DATA LINES:

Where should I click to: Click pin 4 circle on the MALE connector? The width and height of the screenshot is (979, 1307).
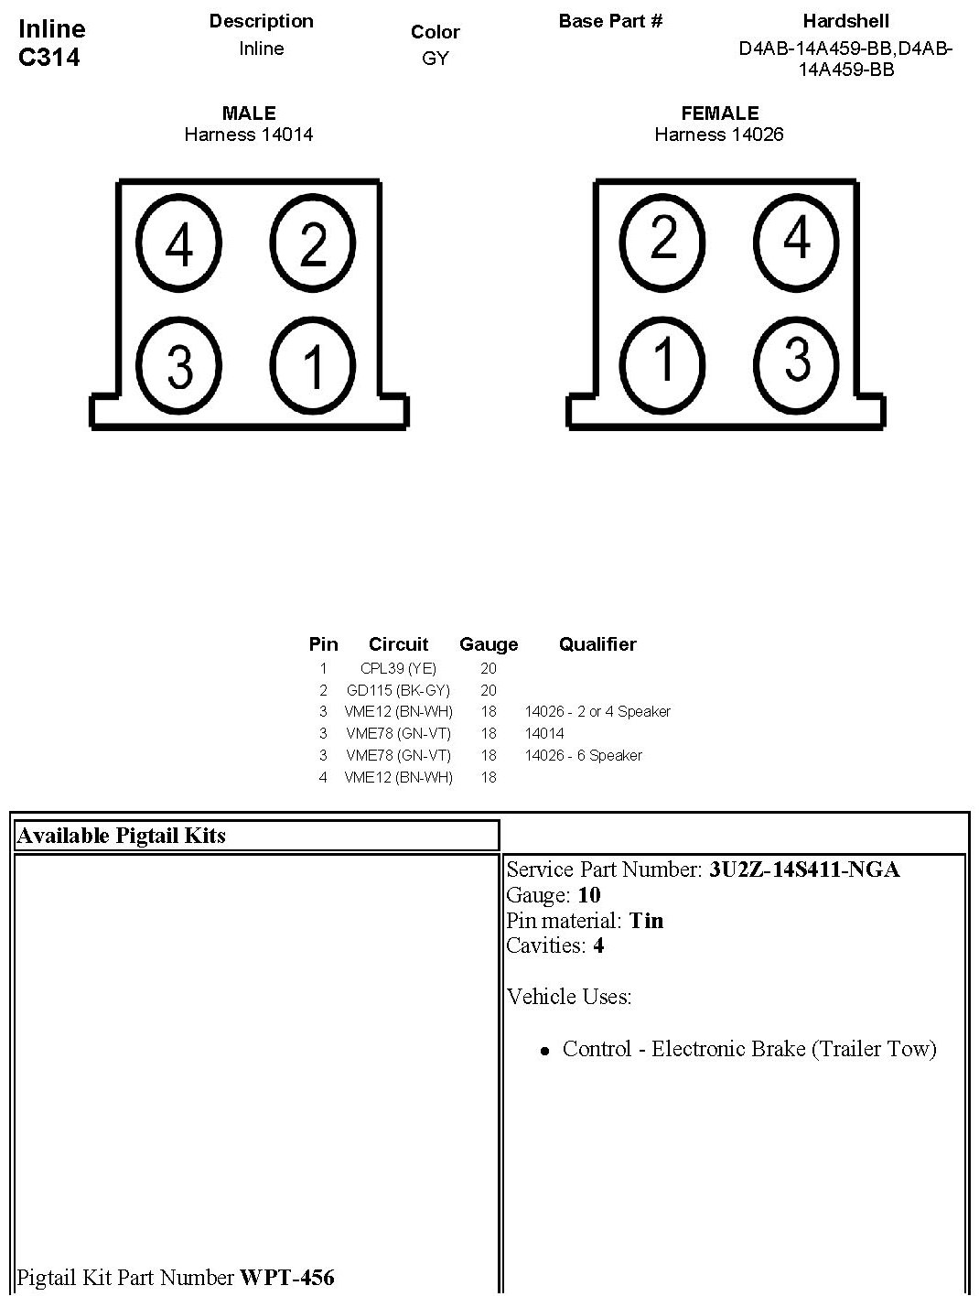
--
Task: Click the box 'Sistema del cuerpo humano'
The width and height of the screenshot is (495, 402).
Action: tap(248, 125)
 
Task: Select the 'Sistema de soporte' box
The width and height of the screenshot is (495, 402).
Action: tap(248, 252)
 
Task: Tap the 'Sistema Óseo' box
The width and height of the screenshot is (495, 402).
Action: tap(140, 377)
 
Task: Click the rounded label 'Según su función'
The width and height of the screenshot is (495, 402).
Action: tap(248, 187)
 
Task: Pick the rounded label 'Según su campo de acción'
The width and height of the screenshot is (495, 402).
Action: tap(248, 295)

SET EXERCISE:
Convert part of the listing above into a numbered list, beginning at the line that contains "Task: Pick the" and stopping after the line that contains "Action: tap(248, 295)". Leave out any blank lines.

EXERCISE RESPONSE:
1. Task: Pick the rounded label 'Según su campo de acción'
2. The width and height of the screenshot is (495, 402).
3. Action: tap(248, 295)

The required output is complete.